Originally a Class of 2010 Auburn signee who didn't have the grades to play there, Cothron enrolled at UMass in the fall and intended to sit out the year as an academic non-qualifier. Homesick and unhappy, the 6-foot-9 forward decided to leave UMass and enroll at New Orleans because of a quirky rule that makes the school the ideal destination for a player in his situation.

Because New Orleans will transition out of the Division I ranks next season, transfers can not only play for the Privateers immediately but also leave after spring semester and play the following season elsewhere.

As a result, New Orleans gets the services of the No. 45 recruit in the Class of 2010 for a semester and Cothron gets to play in a structured environment and get his academics in order without losing the right to play elsewhere next season.

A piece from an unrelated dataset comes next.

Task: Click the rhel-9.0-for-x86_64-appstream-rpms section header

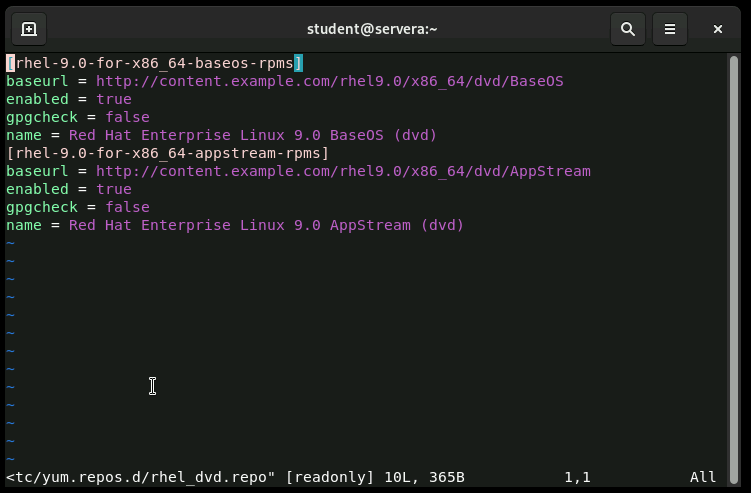Action: pyautogui.click(x=167, y=153)
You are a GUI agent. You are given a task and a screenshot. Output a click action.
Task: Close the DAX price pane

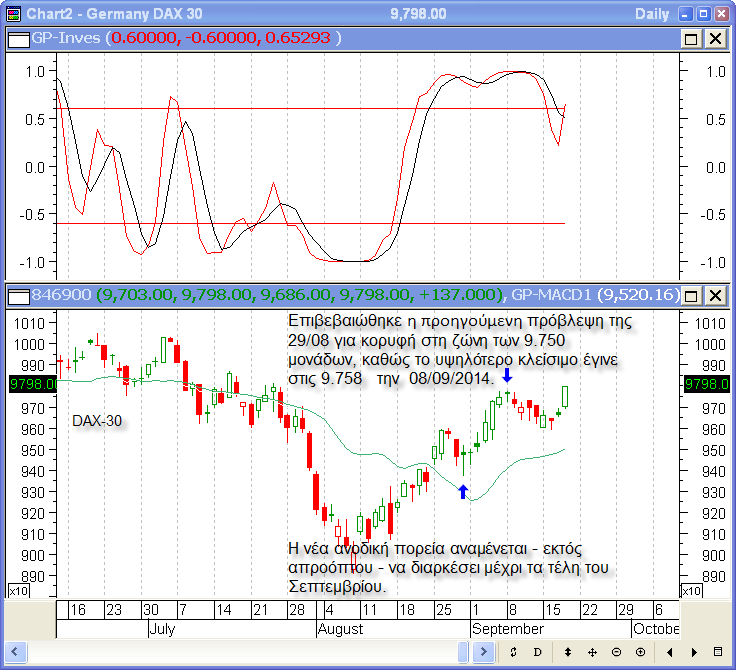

"It's a unique situation where he's able to come, get his education this semester and play basketball," New Orleans coach Joe Pasternack said Friday. "This is really going to help Luke because he'll be able to be in school and get his academics in order and also have an opportunity to play this year. That's huge for his development."

Pasternack sidestepped the question when asked if he had misgivings about Cothron likely only being part of his program for a few months, but the 6-foot-9 forward was more straightforward with his intentions. He told FoxSports.com's Jeff Goodman on Friday that he intends to reopen his recruitment after the spring semester.

"I just want to finish it out here, get through the semester and then got back on the big stage," Cothron said.

Pasternack learned of Cothron's interest only a few weeks ago and didn't meet the Alabama native until he arrived on campus earlier this week. Cothron practiced once before Tuesday's 57-53 loss to Tulane and then played six minutes, scoring two points and picking up two fouls.

"I shouldn't have put him in that situation," Pasternack said. It's tough having one practice. He's got a bright future and that's what we're excited about."